How's that even possible?
Update from Facebook
Facebook has now published a blog post giving some details of what happened internally. Externally, we saw the BGP and DNS problems outlined in this post but the problem actually began with a configuration change that affected the entire internal backbone. That cascaded into Facebook and other properties disappearing and staff internal to Facebook having difficulty getting service going again.
Facebook posted a further blog post with a lot more detail about what happened. You can read that post for the inside view and this post for the outside view.
Now on to what we saw from the outside.
BGP stands for Border Gateway Protocol. It's a mechanism to exchange routing information between autonomous systems (AS) on the Internet. The big routers that make the Internet work have huge, constantly updated lists of the possible routes that can be used to deliver every network packet to their final destinations. Without BGP, the Internet routers wouldn't know what to do, and the Internet wouldn't work.

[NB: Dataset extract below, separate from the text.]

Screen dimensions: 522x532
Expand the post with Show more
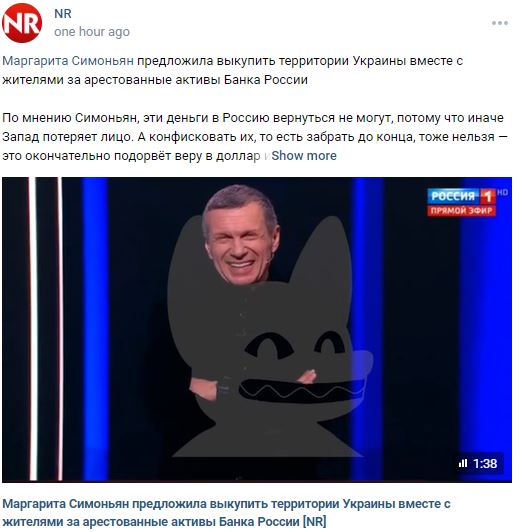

The Internet is literally a network of networks, and it’s bound together by BGP. BGP allows one network (say Facebook) to advertise its presence to other networks that form the Internet. As we write Facebook is not advertising its presence, ISPs and other networks can’t find Facebook’s network and so it is unavailable.
The individual networks each have an ASN: an Autonomous System Number. An Autonomous System (AS) is an individual network with a unified internal routing policy. An AS can originate prefixes (say that they control a group of IP addresses), as well as transit prefixes (say they know how to reach specific groups of IP addresses).
Cloudflare's ASN is AS13335. Every ASN needs to announce its prefix routes to the Internet using BGP; otherwise, no one will know how to connect and where to find us.
In this simplified diagram, you can see six autonomous systems on the Internet and two possible routes that one packet can use to go from Start to End. AS1 → AS2 → AS3 being the fastest, and AS1 → AS6 → AS5 → AS4 → AS3 being the slowest, but that can be used if the first fails.
At 15:58 UTC we noticed that Facebook had stopped announcing the routes to their DNS prefixes. That meant that, at least, Facebook’s DNS servers were unavailable. Because of this Cloudflare’s 22.214.171.124 DNS resolver could no longer respond to queries asking for the IP address of facebook.com.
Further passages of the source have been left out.